## BRIEF
Copy everything from the line containing "Where should I click to: Click the PC" down to the line containing "click(x=610, y=581)", replacing "line graph" with "bar chart" and keeping the rest unchanged.

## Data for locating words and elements
──────────
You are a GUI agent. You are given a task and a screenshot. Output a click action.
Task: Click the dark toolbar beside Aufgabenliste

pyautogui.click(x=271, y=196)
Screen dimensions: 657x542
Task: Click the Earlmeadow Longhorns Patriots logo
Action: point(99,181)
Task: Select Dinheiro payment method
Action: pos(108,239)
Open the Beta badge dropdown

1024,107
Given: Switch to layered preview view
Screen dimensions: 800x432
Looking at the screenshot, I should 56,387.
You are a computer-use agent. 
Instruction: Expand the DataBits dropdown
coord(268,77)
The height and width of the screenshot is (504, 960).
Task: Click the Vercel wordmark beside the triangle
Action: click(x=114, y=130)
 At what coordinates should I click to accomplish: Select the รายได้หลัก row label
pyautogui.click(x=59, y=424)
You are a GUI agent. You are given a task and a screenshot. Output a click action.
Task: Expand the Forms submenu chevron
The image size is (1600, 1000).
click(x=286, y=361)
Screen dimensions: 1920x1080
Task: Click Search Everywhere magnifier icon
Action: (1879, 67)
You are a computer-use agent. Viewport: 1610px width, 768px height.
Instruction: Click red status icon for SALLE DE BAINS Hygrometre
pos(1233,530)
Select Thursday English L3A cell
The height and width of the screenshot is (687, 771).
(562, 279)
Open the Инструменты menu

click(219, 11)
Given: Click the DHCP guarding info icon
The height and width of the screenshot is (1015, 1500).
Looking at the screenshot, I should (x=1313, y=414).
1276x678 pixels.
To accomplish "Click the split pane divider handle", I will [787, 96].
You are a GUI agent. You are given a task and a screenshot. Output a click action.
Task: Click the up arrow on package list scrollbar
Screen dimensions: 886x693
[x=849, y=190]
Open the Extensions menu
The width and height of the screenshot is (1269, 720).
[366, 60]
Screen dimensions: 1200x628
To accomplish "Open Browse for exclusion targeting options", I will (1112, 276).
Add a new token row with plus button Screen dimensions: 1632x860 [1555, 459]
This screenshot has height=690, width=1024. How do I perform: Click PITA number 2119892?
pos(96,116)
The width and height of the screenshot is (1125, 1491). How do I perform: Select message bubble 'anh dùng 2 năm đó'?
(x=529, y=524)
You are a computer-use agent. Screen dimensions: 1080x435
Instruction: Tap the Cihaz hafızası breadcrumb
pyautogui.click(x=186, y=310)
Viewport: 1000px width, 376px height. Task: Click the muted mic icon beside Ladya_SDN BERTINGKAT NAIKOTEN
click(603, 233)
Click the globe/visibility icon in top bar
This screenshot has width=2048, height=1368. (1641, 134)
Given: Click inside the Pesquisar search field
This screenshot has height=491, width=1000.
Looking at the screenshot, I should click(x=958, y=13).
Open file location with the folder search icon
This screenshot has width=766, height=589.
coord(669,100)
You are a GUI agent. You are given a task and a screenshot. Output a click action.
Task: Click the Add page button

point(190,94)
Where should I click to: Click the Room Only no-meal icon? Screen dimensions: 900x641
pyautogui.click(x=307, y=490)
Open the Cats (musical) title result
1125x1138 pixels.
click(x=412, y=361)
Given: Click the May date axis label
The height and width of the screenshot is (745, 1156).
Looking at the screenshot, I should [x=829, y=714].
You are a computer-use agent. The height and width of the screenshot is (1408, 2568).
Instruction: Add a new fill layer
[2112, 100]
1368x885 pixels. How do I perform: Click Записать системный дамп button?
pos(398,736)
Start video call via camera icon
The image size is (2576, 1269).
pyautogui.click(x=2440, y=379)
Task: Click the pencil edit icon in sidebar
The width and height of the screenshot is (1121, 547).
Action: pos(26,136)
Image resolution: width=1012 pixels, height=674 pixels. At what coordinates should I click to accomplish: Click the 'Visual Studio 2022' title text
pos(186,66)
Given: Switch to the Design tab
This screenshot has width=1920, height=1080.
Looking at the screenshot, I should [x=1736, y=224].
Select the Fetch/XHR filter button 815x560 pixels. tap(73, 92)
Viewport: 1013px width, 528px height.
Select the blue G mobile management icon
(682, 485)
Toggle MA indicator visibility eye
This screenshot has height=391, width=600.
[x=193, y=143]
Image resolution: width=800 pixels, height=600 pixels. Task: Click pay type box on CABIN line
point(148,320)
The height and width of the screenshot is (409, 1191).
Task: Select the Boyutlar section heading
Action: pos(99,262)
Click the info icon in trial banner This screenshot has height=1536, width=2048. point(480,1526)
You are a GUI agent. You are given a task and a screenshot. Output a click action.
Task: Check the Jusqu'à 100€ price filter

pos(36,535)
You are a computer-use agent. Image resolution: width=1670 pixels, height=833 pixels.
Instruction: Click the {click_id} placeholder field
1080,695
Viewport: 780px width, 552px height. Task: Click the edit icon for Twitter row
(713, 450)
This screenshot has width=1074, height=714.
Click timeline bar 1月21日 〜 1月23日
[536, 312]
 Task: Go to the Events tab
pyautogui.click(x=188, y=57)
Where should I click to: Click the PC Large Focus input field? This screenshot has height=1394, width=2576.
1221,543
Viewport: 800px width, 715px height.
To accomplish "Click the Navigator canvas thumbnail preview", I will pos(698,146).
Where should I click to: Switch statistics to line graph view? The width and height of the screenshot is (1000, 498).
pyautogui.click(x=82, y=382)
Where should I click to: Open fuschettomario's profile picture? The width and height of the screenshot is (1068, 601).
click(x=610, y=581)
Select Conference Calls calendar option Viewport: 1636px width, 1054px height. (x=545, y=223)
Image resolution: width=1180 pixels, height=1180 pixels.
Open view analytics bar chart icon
──────────
## EXERCISE OUTPUT
Where should I click to: Click the PC Large Focus input field? This screenshot has height=1394, width=2576.
1221,543
Viewport: 800px width, 715px height.
To accomplish "Click the Navigator canvas thumbnail preview", I will pos(698,146).
Where should I click to: Switch statistics to bar chart view? The width and height of the screenshot is (1000, 498).
pyautogui.click(x=82, y=382)
Where should I click to: Open fuschettomario's profile picture? The width and height of the screenshot is (1068, 601).
click(x=610, y=581)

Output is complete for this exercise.